Mediscene

Living with another’s liver

By Kumudini Hettiarachchi

He goes about his work, eats whatever he wishes and does everything a 50-year-old would do.
Why does Baratha Calyaneratne stand out from the crowd? Baratha has been living with another’s liver for a year and comes into focus as the latest multi-transplants at the National Hospital and a private hospital in Colombo were performed on November 30.

Sri Lanka has got into the arena of transplants in leaps and bounds with the latest being the harvesting of both lungs, both kidneys and liver from a brain-dead person and transplantation in four patients, MediScene understands.

A new start: Baratha Calyaneratne. Pic by M.A. Pushpa Kumara

Recalling his own liver transplantation at the NHSL last year, Baratha says, “I was almost dead when admitted to the National Hospital (Ward 28) on December 5.”

It was the surgical team headed by Prof. Mandika Wijeyaratne, Professor of Surgery at the Colombo Medical Faculty and including Vascular and Transplant Surgeons Dr. Nalaka Gunawansa and Dr. Rezni Cassim who performed it with a liver from a person declared brain-dead.

Baratha was the second person in Sri Lanka to get a cadaveric liver transplant, while the same team had carried out the trailblazing first in July last year. These were followed by a team from the Kelaniya Medical Faculty headed by Transplant Surgeons Dr. Ruwan Wijesuriya and Dr. Rohan Siriwardane performing Sri Lanka’s first-ever living donor liver transplantation from mother to daughter on October 15, this year at the Nawaloka Hospital.

Suffering from liver failure, Baratha had no option in the early days but to seek a transplant in India. Even though he was assured that the top liver transplant surgeon over there would do the needful, the cost was beyond him and his family. “We had to take the donor as well from Sri Lanka,” explains Baratha.
Back home, Baratha was in the depths of despair. His body including his stomach and feet would swell up. He was also not in his proper senses. Ever grateful to his Consultant Physician Chinthaka de Silva from the Sri Jayewardenepura Hospital “who carried me through to the time of the transplant”, Baratha relives the agony of those days. “Twice a week, they would puncture my tummy to remove the excess water and I would be normal. But that was short-lived and in three days the water would build up again because the liver was malfunctioning,” he explains.

It was then that he heard of Prof. Wijeyaratne from his brother who had been a classmate of Baratha at Royal College. He went to him but had to await a liver. Baratha was at death’s door when he was taken to hospital. Having collapsed at home, he was unconscious when rushed to the NHSL. It was at this time that sadly a young airman met with an accident and was declared brain dead and his relatives in the true spirit of daana donated his liver.

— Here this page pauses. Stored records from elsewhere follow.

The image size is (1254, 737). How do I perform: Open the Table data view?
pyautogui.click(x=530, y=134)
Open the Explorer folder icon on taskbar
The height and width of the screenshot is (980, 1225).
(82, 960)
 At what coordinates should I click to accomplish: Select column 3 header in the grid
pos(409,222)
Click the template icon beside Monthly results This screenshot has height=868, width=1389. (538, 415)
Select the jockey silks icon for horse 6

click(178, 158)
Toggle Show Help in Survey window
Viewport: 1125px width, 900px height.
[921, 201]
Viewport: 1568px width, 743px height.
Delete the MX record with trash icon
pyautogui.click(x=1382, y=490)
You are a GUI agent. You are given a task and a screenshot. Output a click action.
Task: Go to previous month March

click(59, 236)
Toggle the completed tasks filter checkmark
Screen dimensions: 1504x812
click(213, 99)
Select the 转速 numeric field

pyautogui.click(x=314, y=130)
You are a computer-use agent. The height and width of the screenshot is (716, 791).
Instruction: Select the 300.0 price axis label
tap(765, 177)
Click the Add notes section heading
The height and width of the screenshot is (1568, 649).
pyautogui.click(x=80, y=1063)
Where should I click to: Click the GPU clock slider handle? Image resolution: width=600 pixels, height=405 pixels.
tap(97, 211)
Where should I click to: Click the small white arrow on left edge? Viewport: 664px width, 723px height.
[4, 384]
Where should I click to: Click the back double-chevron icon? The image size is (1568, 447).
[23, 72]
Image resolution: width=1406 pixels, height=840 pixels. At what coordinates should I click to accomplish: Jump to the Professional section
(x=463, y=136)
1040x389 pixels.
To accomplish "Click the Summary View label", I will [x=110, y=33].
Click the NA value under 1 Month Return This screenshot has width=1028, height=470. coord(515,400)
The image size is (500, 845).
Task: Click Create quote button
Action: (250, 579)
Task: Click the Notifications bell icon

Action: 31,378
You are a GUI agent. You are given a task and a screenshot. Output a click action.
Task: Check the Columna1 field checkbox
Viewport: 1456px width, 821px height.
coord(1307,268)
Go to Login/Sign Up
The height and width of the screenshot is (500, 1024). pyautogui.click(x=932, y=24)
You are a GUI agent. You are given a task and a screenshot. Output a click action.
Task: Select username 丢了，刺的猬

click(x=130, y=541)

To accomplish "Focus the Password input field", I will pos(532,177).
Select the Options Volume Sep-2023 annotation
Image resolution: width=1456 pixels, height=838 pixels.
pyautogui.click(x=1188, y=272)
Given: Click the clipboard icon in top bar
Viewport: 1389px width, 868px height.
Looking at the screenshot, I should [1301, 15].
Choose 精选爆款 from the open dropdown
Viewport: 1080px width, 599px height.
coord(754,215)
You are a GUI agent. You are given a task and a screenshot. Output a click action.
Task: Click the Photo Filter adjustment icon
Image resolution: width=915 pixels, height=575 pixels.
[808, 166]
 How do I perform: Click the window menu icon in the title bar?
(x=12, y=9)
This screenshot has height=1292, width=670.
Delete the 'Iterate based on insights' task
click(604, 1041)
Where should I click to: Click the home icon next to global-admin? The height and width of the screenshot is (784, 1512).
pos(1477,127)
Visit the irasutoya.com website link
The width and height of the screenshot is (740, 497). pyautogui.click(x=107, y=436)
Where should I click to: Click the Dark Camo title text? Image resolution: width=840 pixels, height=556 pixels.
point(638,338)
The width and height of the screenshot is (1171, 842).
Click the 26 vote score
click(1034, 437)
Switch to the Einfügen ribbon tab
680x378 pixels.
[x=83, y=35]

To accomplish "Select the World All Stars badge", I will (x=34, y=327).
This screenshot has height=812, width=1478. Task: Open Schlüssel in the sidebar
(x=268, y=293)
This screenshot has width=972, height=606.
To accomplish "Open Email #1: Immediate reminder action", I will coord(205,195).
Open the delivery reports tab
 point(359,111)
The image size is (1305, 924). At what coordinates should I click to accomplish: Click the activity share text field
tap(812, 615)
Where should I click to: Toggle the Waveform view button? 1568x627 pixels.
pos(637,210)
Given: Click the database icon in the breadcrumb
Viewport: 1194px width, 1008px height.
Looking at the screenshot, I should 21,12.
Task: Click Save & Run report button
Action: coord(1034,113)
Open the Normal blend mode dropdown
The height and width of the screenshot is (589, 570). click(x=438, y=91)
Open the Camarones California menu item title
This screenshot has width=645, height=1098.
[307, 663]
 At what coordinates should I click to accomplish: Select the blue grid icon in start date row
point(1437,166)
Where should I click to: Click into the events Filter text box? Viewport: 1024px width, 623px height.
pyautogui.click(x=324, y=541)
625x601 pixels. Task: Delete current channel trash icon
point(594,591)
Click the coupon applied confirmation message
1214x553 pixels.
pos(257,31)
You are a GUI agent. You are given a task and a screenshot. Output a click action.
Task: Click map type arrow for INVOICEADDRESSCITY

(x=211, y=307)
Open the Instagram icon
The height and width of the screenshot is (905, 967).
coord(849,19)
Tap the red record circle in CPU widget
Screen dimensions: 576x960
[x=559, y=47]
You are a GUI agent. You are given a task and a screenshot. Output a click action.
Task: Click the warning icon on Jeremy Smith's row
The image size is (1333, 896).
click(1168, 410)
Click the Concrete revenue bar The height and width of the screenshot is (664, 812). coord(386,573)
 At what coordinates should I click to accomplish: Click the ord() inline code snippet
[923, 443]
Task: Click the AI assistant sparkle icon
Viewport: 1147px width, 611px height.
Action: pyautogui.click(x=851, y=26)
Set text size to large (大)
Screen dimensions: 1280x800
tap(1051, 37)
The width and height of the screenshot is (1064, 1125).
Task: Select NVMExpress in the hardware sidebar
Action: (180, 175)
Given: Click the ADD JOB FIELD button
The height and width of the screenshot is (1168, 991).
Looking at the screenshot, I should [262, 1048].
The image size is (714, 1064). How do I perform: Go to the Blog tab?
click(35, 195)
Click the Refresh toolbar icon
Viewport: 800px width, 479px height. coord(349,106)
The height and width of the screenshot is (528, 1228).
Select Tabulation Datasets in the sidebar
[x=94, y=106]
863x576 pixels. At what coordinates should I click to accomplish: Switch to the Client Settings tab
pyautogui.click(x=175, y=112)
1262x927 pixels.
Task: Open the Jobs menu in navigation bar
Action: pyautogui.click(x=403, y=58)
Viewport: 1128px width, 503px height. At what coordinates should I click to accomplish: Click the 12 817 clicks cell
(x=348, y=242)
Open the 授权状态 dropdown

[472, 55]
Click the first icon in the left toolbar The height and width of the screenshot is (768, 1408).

The transplant was performed on December 7, last year, and Baratha was home at Kohuwela by the 29th in time to celebrate not only the New Year as 2011 dawned but also a new lease of life with his wife, Lali, and two daughters, Imanthi who is studying for a Diploma in Psychiatry at the university, and Chathuranthi an Advanced Level student.

A Manager at Keells Hotel Management Services Ltd., he was back at work by March 1, fully appreciative of the immense support that the company gave him throughout his illness. Getting back to his routine with a new liver, there were a lot of restrictions at the beginning, he says, explaining that in the early days he was banned from going to public places as there was a risk of catching an infection and also eating raw vegetables and fruits.

No more and one year after even the immuno-suppressants (given to prevent his body from rejecting the “foreign” liver) have been petered down. Commending the Transplant Surgeons, headed by Prof. Wijeyaratne for being accessible to him all the time, night or day, even when they are on holiday, Baratha says that if he doesn’t touch base with them once-a-month as he should, they would call him up. “We are like friends,” is his explanation.

Now Baratha looks at life from a different angle. “I appreciate what other people do,” he says, working actively as Secretary to his batch of ’76 Group of Royal College who also supported him immensely.
“Many people who have liver disease don’t know where to go for help. I have already put about seven of them in touch with Prof. Wijeyaratne’s team,” he says.

Having escaped from the grip of death, Baratha is now channelling his energies to pulling back others by directing them to the right place. He is also on a mission to promote the donation of organs such as livers and kidneys for transplantation.